Volverse en el sufrimiento: Ver los ojos que nunca se apartan
Eclesiástico 17:1–20 — En la brevedad de la vida y el peso del sufrimiento, los ojos de Dios nunca se apartan de nosotros, llamándonos a volver y ser consolados.
El Señor creó al hombre de la tierra, y lo volvió de nuevo a ella. Dio a los hombres pocos días, un tiempo limitado, pero les concedió autoridad sobre las cosas de la tierra. Los dotó de fortaleza como la suya propia, y los hizo a su imagen. Puso el temor de ellos en todos los seres vivientes, y les otorgó dominio sobre las bestias y las aves. Hizo para ellos lengua y ojos; les dio oídos y una mente para pensar. Los llenó de conocimiento y entendimiento, y les mostró el bien y el mal. Fijó su mirada en sus corazones para mostrarles la majestad de sus obras. Y ellos alabarán su santo nombre, para proclamar la grandeza de sus obras. Les otorgó conocimiento, y les asignó la ley de vida. Estableció con ellos un pacto eterno, y les mostró sus juicios. Sus ojos vieron su gloriosa majestad, y sus oídos oyeron la gloria de su voz. Y les dijo: "Cuídense de toda injusticia". Y dio mandamiento a cada uno de ellos concerniente a su prójimo. Sus caminos están siempre delante de él, no serán ocultos de sus ojos. Designó un gobernante para cada nación, pero Israel es la porción propia del Señor. Todas sus obras son como el sol delante de él, y sus ojos están continuamente sobre sus caminos. Sus iniquidades no se esconden de él, y todos sus pecados están delante del Señor. La limosna de un hombre es como un sello para el Señor, y él guardará la bondad de una persona como la niña de su ojo. Después se levantará y les dará su merecido, y traeré su paga sobre sus cabezas. Sin embargo, a aquellos que se arrepienten les concede un retorno, y anima a aquellos cuya paciencia está fallando. Un Llamamiento al Arrepentimiento Vuélvanse al Señor y abandonen sus pecados; oren en su presencia y disminuyan sus ofensas. Vuélvanse al Altísimo y apártense de la iniquidad, y odien intensamente las abominaciones. ¿Quién cantará alabanzas al Altísimo en el Hades, como lo hacen aquellos que están vivos y dan gracias? De los muertos, como de uno que no existe, la acción de hoy ha cesado; quien está vivo y sano canta las alabanzas del Señor. ¡Cuán grande es la misericordia del Señor, y su perdón para aquellos que se vuelven a él! Pues no todas las cosas pueden estar en los hombres, ya que un hijo de hombre no es inmortal. ¿Qué es más brillante que el sol? Sin embargo, su luz falla. Así la carne y la sangre conciben el mal. Él ordena el ejército de la altura del cielo; pero todos los hombres son polvo y ceniza.

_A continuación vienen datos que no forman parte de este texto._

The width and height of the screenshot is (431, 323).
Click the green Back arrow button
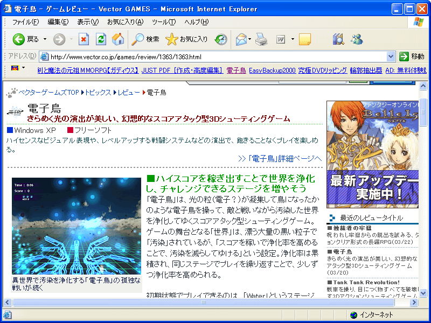coord(19,39)
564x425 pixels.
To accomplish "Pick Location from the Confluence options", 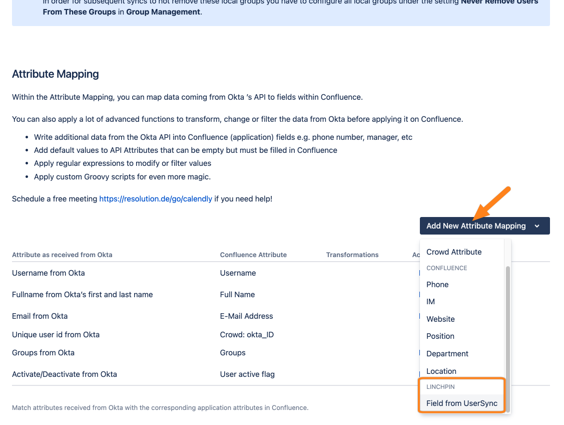I will (441, 371).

Eclesiástico 17:1–20 traza la dignidad creativa que Dios confirió a la humanidad, su mirada vigilante sobre cada camino humano, y su tierna invitación a arrepentirse y volver. El pasaje fundamenta el tema del sufrimiento y el consuelo en la doctrina de que Dios ve, recuerda la bondad, y levanta al cansado que se arrepiente.